Emerging growth company ☐
If an emerging growth company, indicate by check mark if the registrant has elected not to use the extended transition period for complying with any new or revised financial accounting standards provided pursuant to Section 13(a) of the Exchange Act. ☐
Item 5.03 | Amendments to Articles of Incorporation or Bylaws; Change in Fiscal Year. |
On August 24, 2022 our board of directors approved, and holders of an aggregate of 231,626,943 shares of our Class C common stock, representing an aggregate of over 99% of the voting power of our outstanding capital stock, acted by written consent to adopt and approve, an amendment to our Amended and Restated Certificate of Incorporation (the “Amendment”), effective August 26, 2022. The Amendment updates the exculpation and indemnification provisions with respect to our officers in connection with recent amendments to Delaware General Corporation Law. The terms of the Amendment are incorporated herein by reference. A copy of the Amendment is attached as Exhibit 3.1.
Item 5.07 | Submission of Matters to a Vote of Security Holders. |
The information set forth under Item 5.03 of this Form 8-K is incorporated by reference into this Item 5.07.

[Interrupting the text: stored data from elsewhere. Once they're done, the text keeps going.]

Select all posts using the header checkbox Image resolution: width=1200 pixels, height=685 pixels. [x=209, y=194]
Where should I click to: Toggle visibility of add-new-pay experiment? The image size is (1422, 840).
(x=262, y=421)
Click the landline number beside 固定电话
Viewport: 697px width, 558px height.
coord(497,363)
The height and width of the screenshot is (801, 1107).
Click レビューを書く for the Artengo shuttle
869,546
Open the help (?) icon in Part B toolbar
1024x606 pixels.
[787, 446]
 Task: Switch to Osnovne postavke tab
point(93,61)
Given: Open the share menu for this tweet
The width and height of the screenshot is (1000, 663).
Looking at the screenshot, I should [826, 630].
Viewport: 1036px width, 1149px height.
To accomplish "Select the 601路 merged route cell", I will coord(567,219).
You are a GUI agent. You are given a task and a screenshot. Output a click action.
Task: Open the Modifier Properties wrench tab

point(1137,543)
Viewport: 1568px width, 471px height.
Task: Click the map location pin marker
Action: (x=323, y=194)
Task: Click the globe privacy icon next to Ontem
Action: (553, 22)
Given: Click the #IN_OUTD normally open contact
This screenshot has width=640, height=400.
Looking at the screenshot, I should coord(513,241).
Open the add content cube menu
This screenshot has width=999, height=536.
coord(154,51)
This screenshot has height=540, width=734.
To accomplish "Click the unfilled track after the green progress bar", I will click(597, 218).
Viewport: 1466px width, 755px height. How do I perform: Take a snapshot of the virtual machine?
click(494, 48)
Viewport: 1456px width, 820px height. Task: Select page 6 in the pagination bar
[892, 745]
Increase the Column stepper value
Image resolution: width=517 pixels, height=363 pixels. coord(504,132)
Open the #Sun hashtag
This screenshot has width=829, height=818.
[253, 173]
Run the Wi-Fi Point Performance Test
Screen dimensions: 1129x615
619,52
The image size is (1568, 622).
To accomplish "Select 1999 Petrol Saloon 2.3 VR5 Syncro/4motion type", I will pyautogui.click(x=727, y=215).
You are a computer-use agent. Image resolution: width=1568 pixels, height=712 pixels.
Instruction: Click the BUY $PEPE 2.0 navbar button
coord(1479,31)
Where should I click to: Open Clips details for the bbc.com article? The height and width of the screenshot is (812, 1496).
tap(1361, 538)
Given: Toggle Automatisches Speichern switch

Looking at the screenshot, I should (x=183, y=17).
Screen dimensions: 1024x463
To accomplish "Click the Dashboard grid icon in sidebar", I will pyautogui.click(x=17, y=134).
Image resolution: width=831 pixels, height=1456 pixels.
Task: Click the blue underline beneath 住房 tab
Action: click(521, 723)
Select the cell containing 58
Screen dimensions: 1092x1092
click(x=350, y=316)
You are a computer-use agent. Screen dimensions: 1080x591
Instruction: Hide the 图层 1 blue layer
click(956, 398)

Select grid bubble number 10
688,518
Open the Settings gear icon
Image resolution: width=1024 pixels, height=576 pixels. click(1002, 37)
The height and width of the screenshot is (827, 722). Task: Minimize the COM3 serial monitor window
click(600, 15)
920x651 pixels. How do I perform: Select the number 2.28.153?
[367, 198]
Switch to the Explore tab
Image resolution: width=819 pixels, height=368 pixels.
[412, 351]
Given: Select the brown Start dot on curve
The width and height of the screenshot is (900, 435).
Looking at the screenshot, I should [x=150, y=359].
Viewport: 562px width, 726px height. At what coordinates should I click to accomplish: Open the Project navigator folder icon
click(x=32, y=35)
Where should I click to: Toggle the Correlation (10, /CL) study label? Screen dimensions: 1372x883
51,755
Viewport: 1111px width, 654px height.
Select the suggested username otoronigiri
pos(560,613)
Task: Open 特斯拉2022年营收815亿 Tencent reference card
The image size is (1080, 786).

Item 9.01 | Financial Statements and Exhibits. |
(d) Exhibits.
Exhibit Number |
Description | |
3.1 | Amendment No. 2 to the Amended and Restated Certificate of Incorporation of Snap Inc., filed August 26, 2022. | |
104 | Cover Page Interactive Data File (embedded within the Inline XBRL document) |
1
SIGNATURES
Pursuant to the requirements of the Securities Exchange Act of 1934, the registrant has duly caused this report to be signed on its behalf by the undersigned thereunto duly authorized.
SNAP INC. | ||||||
Date: August 26, 2022 | By: | /s/ Michael O’Sullivan | ||||
Michael O’Sullivan | ||||||
General Counsel and Secretary |
2
Exhibit 3.1
SNAP INC.
CERTIFICATE OF AMENDMENT
OF THE
AMENDED AND RESTATED
CERTIFICATE OF INCORPORATION
Snap Inc., a corporation organized and existing under the laws of the State of Delaware (the Company), hereby certifies that:
1. Article VI of the Amended and Restated Certificate of Incorporation of the Company is amended and restated in its entirety to read as follows:
ARTICLE VI
DIRECTOR AND OFFICER LIABILITY
1. | The liability of the directors and officers of the Company for monetary damages shall be eliminated to the fullest extent under applicable law. |
2. | To the fullest extent permitted by applicable law, the Company is authorized to provide indemnification of (and advancement of expenses to) directors, officers and agents of the Company (and any other persons to which applicable law permits the Company to provide indemnification) through Bylaw provisions, agreements with such agents or other persons, vote of stockholders or disinterested directors or otherwise in excess of the indemnification and advancement otherwise permitted by such applicable law. If applicable law is amended after approval by the stockholders of this Article VI to authorize corporate action further eliminating or limiting the personal liability of directors or officers, then the liability of such directors or officers to the Company shall be eliminated or limited to the fullest extent permitted by applicable law as so amended. |
3. | Any repeal or modification of this Article VI shall only be prospective and shall not affect the rights or protections or increase the liability of any director or officer under this Article VI in effect at the time of the alleged occurrence of any act or omission to act giving rise to liability or indemnification. |
2. The foregoing Certificate of Amendment has been duly approved by the required vote of the stockholders in accordance with Section 228 of the Delaware General Corporation Law and has been duly adopted in accordance with Section 242 of the Delaware General Corporation Law.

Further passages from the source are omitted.